Dataset entries
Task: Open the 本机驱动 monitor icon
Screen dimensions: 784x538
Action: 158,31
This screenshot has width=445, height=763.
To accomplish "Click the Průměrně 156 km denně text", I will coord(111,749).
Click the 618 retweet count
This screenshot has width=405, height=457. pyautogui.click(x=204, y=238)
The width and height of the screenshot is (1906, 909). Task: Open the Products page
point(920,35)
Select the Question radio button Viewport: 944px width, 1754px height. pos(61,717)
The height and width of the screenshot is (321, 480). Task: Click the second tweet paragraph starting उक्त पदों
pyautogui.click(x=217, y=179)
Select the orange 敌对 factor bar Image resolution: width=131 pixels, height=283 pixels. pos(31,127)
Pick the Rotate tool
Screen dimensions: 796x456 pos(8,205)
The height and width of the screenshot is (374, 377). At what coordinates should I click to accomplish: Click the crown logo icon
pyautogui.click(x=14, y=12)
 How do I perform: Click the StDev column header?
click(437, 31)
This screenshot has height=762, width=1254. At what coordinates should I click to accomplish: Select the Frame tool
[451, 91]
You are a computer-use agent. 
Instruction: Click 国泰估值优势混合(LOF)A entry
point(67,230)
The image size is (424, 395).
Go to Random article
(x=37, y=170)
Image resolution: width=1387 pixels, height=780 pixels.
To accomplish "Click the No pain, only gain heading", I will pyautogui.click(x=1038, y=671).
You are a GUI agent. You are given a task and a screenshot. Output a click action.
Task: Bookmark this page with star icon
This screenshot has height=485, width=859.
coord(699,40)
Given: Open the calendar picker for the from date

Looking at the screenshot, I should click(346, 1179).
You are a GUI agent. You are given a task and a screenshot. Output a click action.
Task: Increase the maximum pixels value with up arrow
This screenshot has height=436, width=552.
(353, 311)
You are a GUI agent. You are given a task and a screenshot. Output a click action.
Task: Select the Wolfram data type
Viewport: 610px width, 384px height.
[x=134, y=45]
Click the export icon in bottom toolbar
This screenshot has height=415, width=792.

__Action item__.
Set every record down again, exactly as given.

__Exercise output__.
Task: Open the 本机驱动 monitor icon
Screen dimensions: 784x538
Action: 158,31
This screenshot has width=445, height=763.
To accomplish "Click the Průměrně 156 km denně text", I will coord(111,749).
Click the 618 retweet count
This screenshot has width=405, height=457. pyautogui.click(x=204, y=238)
The width and height of the screenshot is (1906, 909). Task: Open the Products page
point(920,35)
Select the Question radio button Viewport: 944px width, 1754px height. pos(61,717)
The height and width of the screenshot is (321, 480). Task: Click the second tweet paragraph starting उक्त पदों
pyautogui.click(x=217, y=179)
Select the orange 敌对 factor bar Image resolution: width=131 pixels, height=283 pixels. pos(31,127)
Pick the Rotate tool
Screen dimensions: 796x456 pos(8,205)
The height and width of the screenshot is (374, 377). At what coordinates should I click to accomplish: Click the crown logo icon
pyautogui.click(x=14, y=12)
 How do I perform: Click the StDev column header?
click(437, 31)
This screenshot has height=762, width=1254. At what coordinates should I click to accomplish: Select the Frame tool
[451, 91]
You are a computer-use agent. 
Instruction: Click 国泰估值优势混合(LOF)A entry
point(67,230)
The image size is (424, 395).
Go to Random article
(x=37, y=170)
Image resolution: width=1387 pixels, height=780 pixels.
To accomplish "Click the No pain, only gain heading", I will pyautogui.click(x=1038, y=671).
You are a GUI agent. You are given a task and a screenshot. Output a click action.
Task: Bookmark this page with star icon
This screenshot has height=485, width=859.
coord(699,40)
Given: Open the calendar picker for the from date

Looking at the screenshot, I should click(346, 1179).
You are a GUI agent. You are given a task and a screenshot. Output a click action.
Task: Increase the maximum pixels value with up arrow
This screenshot has height=436, width=552.
(353, 311)
You are a GUI agent. You are given a task and a screenshot. Output a click action.
Task: Select the Wolfram data type
Viewport: 610px width, 384px height.
[x=134, y=45]
Click the export icon in bottom toolbar
This screenshot has height=415, width=792.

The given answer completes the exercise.